## LISTED ENTRIES
++++++++
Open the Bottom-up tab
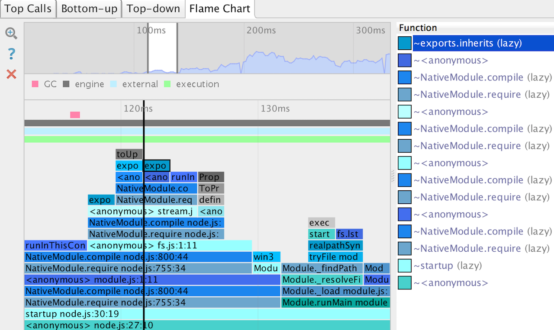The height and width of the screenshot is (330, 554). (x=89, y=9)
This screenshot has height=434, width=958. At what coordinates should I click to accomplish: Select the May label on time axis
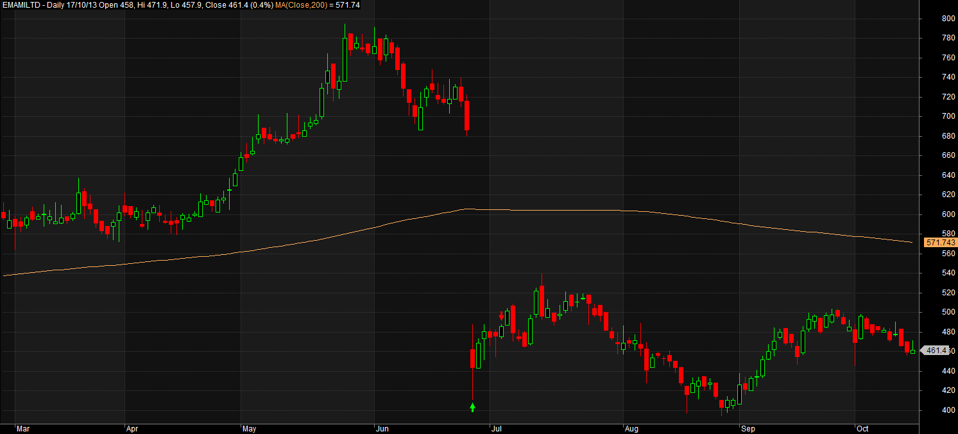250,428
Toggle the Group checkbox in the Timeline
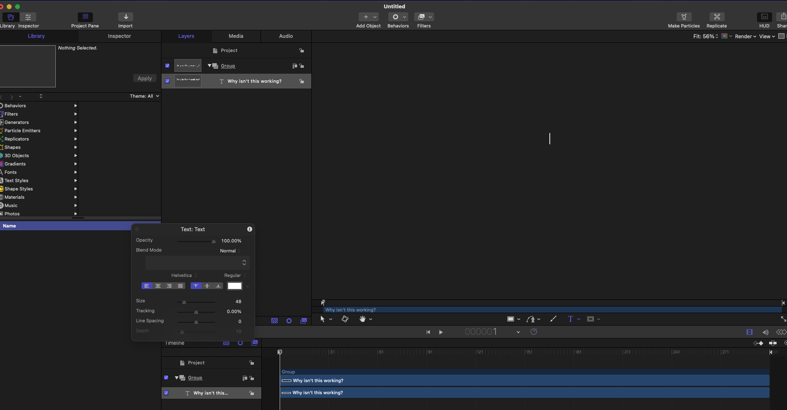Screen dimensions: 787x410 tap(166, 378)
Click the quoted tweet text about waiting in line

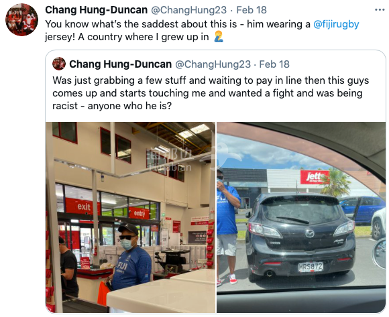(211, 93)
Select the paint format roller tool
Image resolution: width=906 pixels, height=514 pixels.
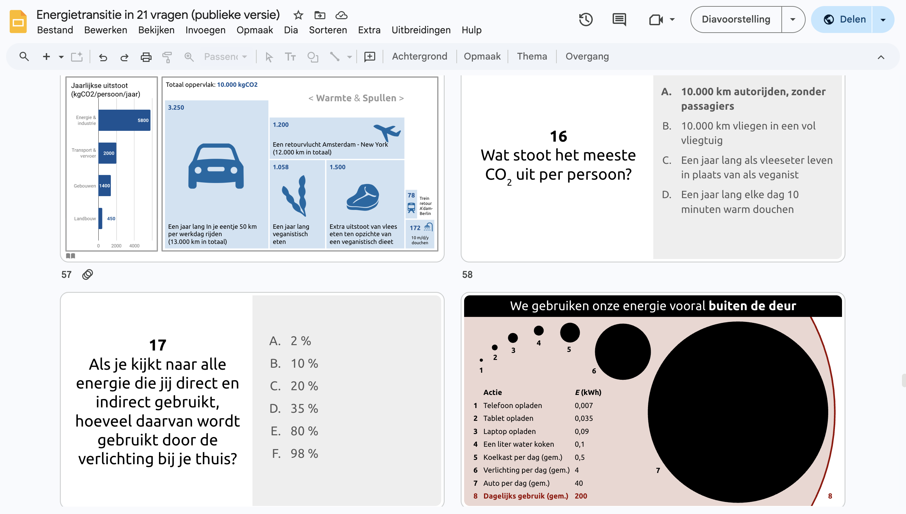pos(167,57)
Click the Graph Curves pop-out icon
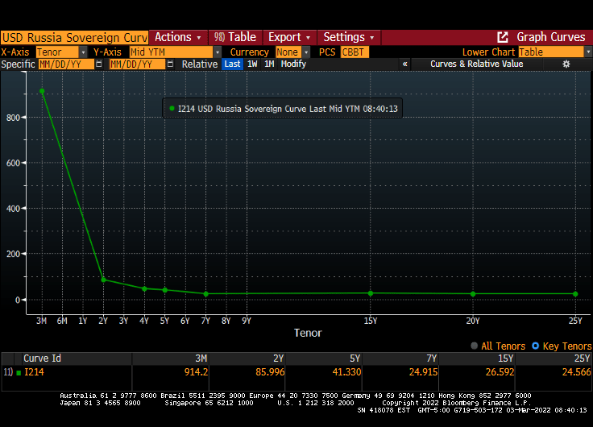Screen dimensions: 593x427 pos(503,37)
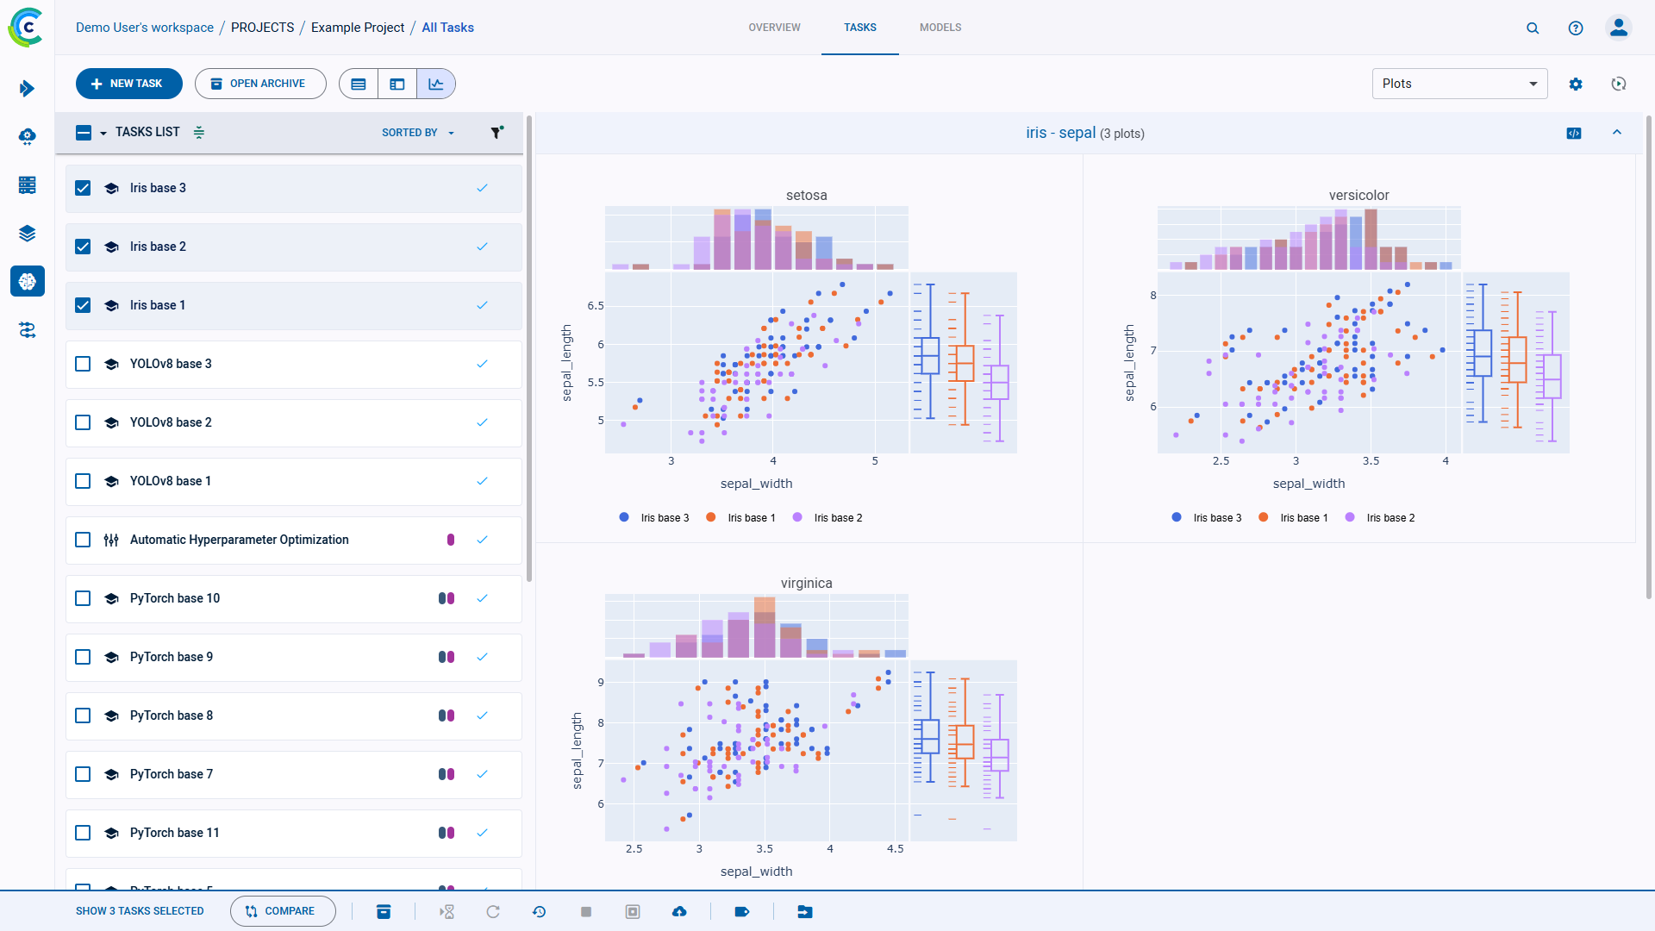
++++++++
## WHAT TO DO
Without including any pictures, print all of the material exactly as given.

## TASK RESPONSE
Open the Bottom-up tab
The height and width of the screenshot is (330, 554). (x=89, y=9)
This screenshot has height=434, width=958. At what coordinates should I click to accomplish: Select the May label on time axis
250,428
Toggle the Group checkbox in the Timeline
Screen dimensions: 787x410 tap(166, 378)
Click the quoted tweet text about waiting in line

(211, 93)
Select the paint format roller tool
Image resolution: width=906 pixels, height=514 pixels.
pos(167,57)
Click the Graph Curves pop-out icon
Screen dimensions: 593x427 pos(503,37)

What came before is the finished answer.